365 – Topics in Complex Survey Data Analysis
Comparison of Permutation Tests and GEE Methods for Group-Randomized Trials with Count Data
Ping Xu
University of South Florida
Brian Leroux
University of Washington
Group-randomized trials (GRT) often have a small number of clusters, creating challenges for identifying a valid analysis method with sufficient power. Previous studies found problems with two most popular methods- GEE and permutation tests. GEE suffers from anti-conservative tests even with small-sample corrections, while permutations suffer from conservativeness due to discreteness of test distribution. We compared the performance of small-sample adjusted GEE methods with three weighted permutation procedures for GRT with count data. TypeI error rates and power were estimated by simulation in 81 scenarios with number of clusters from 10 to 40, ranges of values for overall mean count, covariate effect, overdispersion parameter, and intracluster correlation coefficient.
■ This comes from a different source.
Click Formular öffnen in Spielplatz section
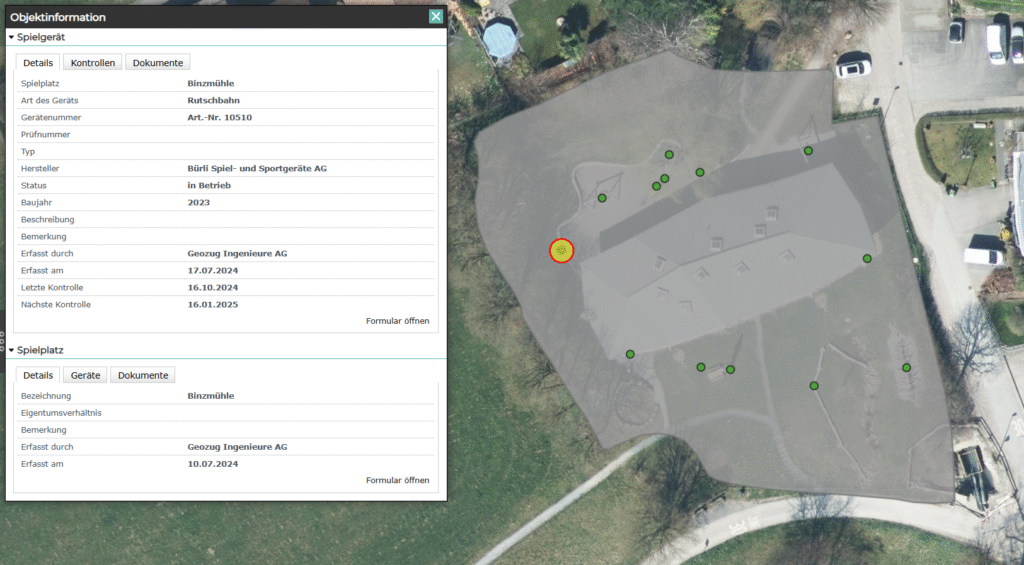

Permutation tests had valid typeI errors in all scenarios and had power at least as high as other tests. Average power to detect moderate treatment effects was 0.794 for weighted permutation test versus 0.787 for the best-performing GEE method. For large treatment effects, power was 0.905 versus 0.901. In conclusion, permutation tests showed a wider range of validity with no loss of power, compared to GEE methods.